Picnic 11 – Eine bessere Zukunft ist möglich
Drei Tage Amsterdam: Mit beiden Beinen im Hier und Jetzt
- Serie: PICNIC - Urban Futures
Ob in den Themenfeldern Wissenschaft, Kunst, Kultur, Architektur, Design, Politik oder Wirtschaft: Drei Tage Picnic in Amsterdam bedeuten unzählige neue Eindrücke, Ideen und Perspektiven. Was daraus gemacht wird, liegt letzten Endes bei den Besuchern.
Der letzte Tag auf dem Picnicfestival in Amsterdam beginnt mit einem fesselnden Vortrag Mark Rolsons von Frog Design. Seine Visionen zum Thema „Building the Mega City“ geben einen Ausblick auf die Zukunft des (städtischen) Lebens: Die Stadt als offene Idee, als „Verlängerung unserer Sinne“. Er verweist auf die Comicfigur des Iron Man („I can see through satellites from now“) und gibt packende Beispiele für aktuelle technische Entwicklungen zur natürlicheren Interaktion zwischen Mensch und Computer.

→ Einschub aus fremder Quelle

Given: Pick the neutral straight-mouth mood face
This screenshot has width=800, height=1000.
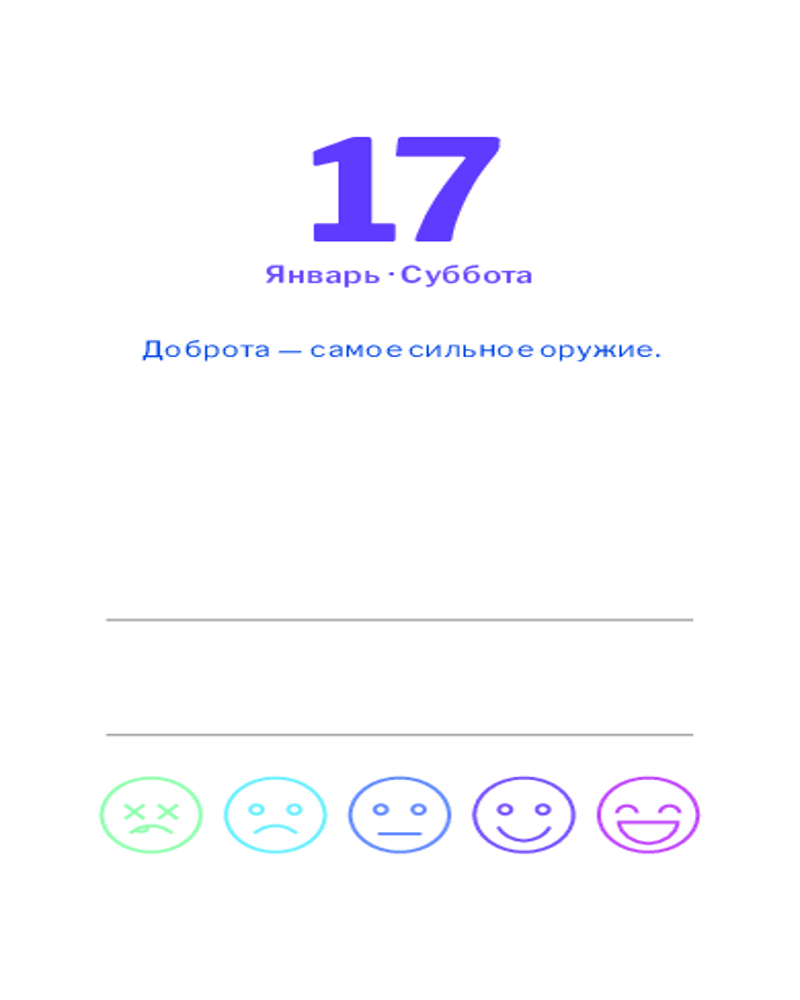Looking at the screenshot, I should [399, 814].
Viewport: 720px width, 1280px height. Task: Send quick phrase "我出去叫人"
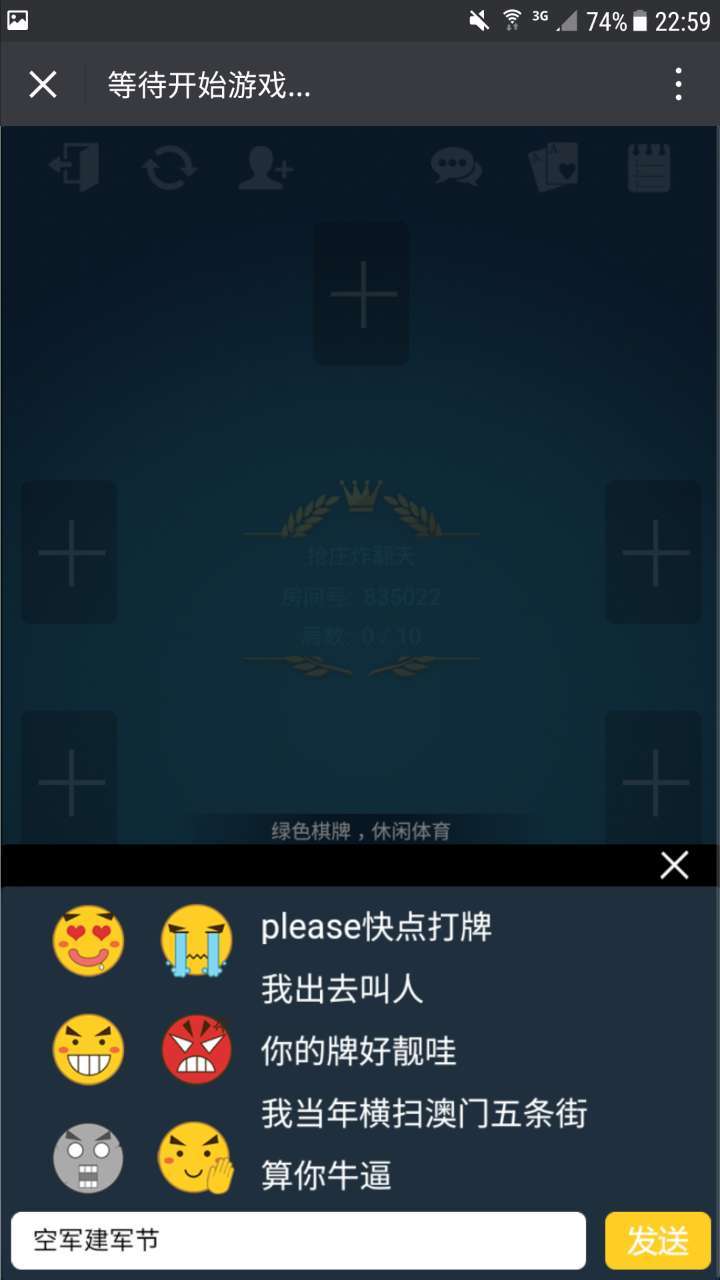pos(342,989)
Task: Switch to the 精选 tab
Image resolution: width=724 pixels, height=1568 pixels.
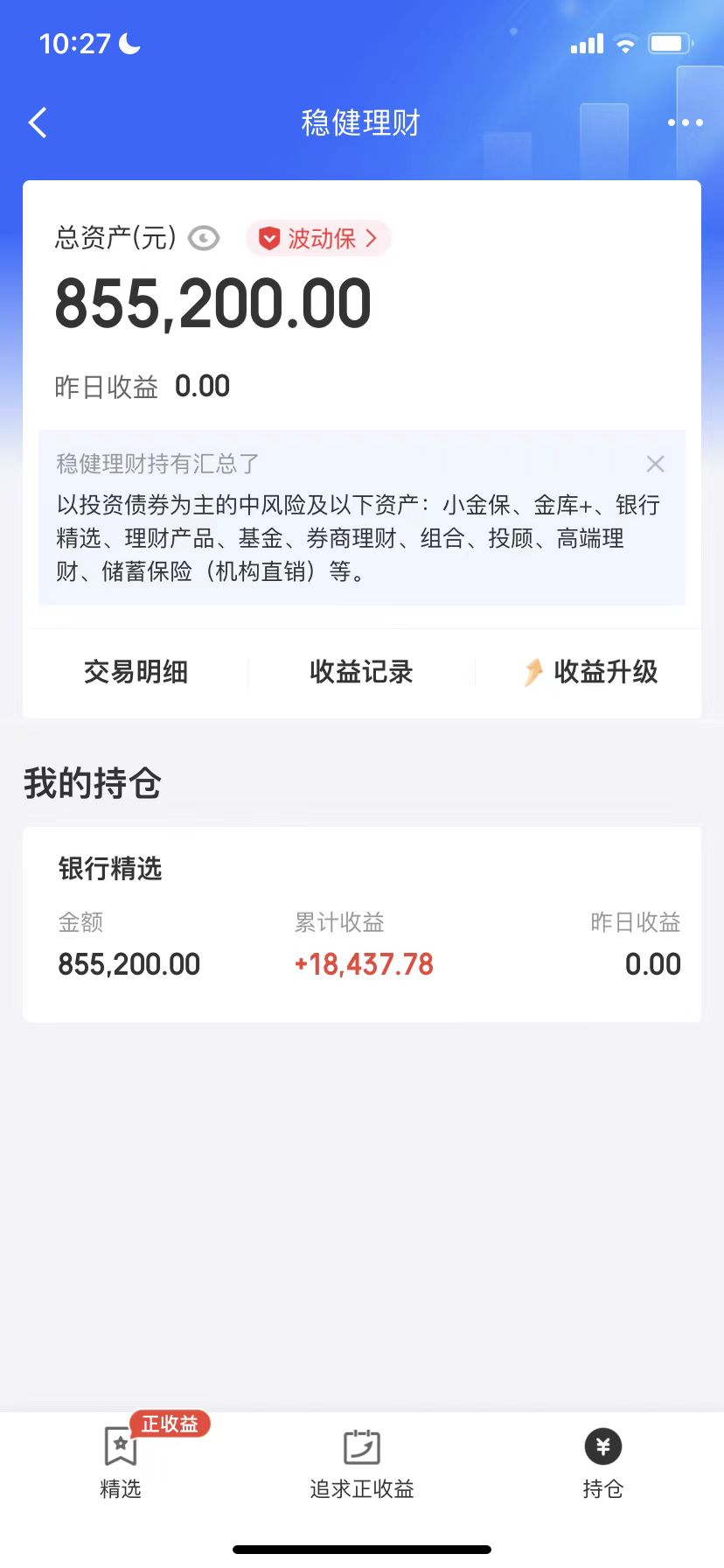Action: coord(121,1462)
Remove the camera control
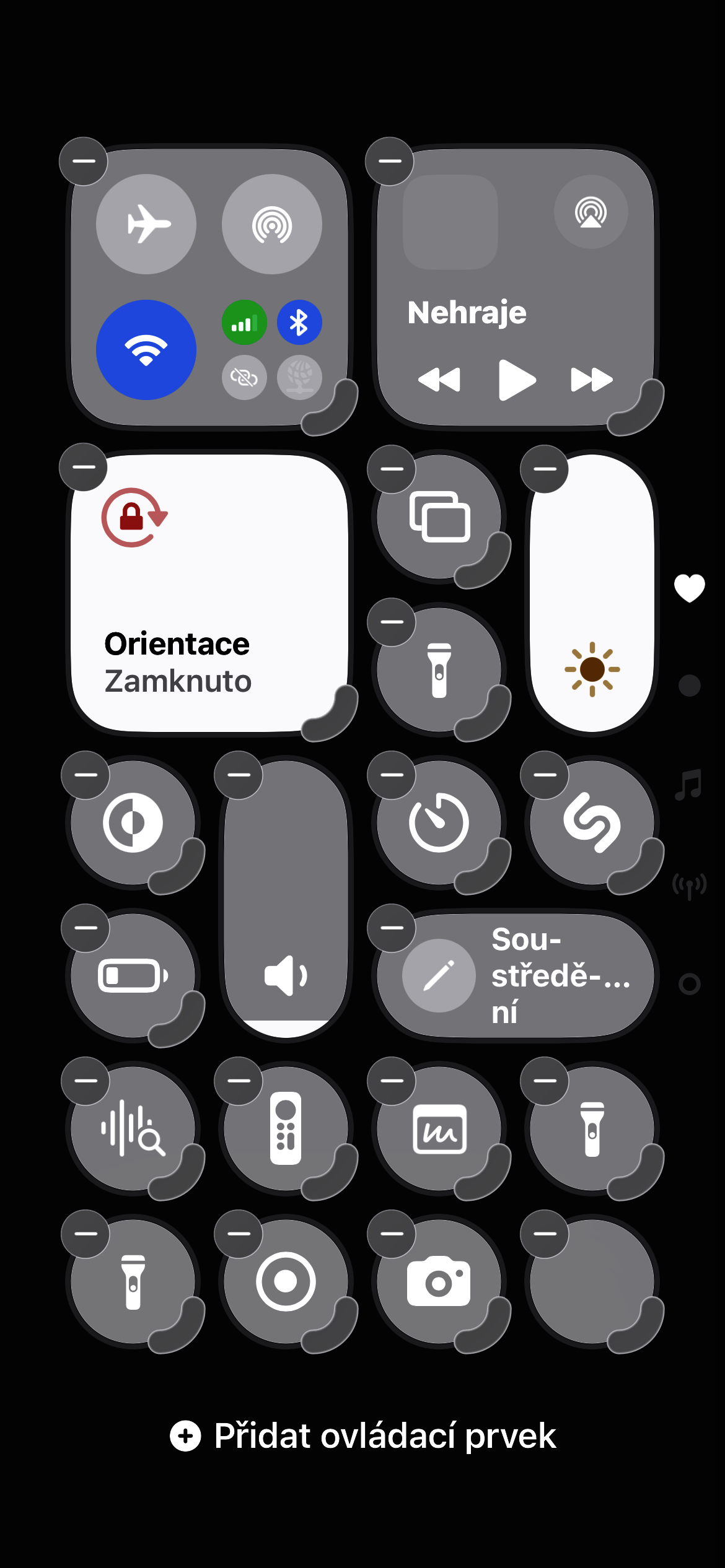Viewport: 725px width, 1568px height. coord(392,1234)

Metacity Picnic: Ihre Geschichten enstehen simultan unter dem Hashtag #picnic11
Beth Coleman („Hello Avatar: 9 principles of transmedia design“) und Heath Bunting („Switched Identities“) fordern durch ihre abstrakten Thesen heraus, während Jacke Barton die Zuhörer mit konkreten Ideen beeindruckt: Er stellt nicht nur das Projekt Give A Minute vor, das auf unkonventionelle und einfache Weise den Austausch zwischen Stadtbewohnern und Stadtoberen fördert, sondern gibt auch einen bewegenden Einblick in das 9/11 Memorial Museum in New York, das die Hintergrundgeschichten und Erfahrungen aller Beteiligten sammelt und verbindet.
Die 25jährige Amanda Monet hält einen eindringlichen Vortrag zum Thema Trust, dem Vertrauen ihrer Generation, den sogenannten Millennials – der im neuen Jahrtausend erwachsen gewordenen jungen Menschen.
Ihre Studien richten sich vor allem am Unternehmen und Firmen, die sich einer selbstbewussten und reflektierten Kundenschicht gegenübersehen. Ihr Tenor ist so simpel wie ungewohnt: Es müsste nur praktisch umgesetzt werden, was Anzeigenkampagnen und Werbung schon seit jeher versprechen („Wir sind für Sie da“ etc.): „Live up to your promises!“
Neue Erfahrungen und alte Gewohnheiten
Dabei zeigt auch dieser Tag, dass es nicht um eine ferne Zukunftsvision geht, sondern um Prozesse, die im Hier und Jetzt stattfinden.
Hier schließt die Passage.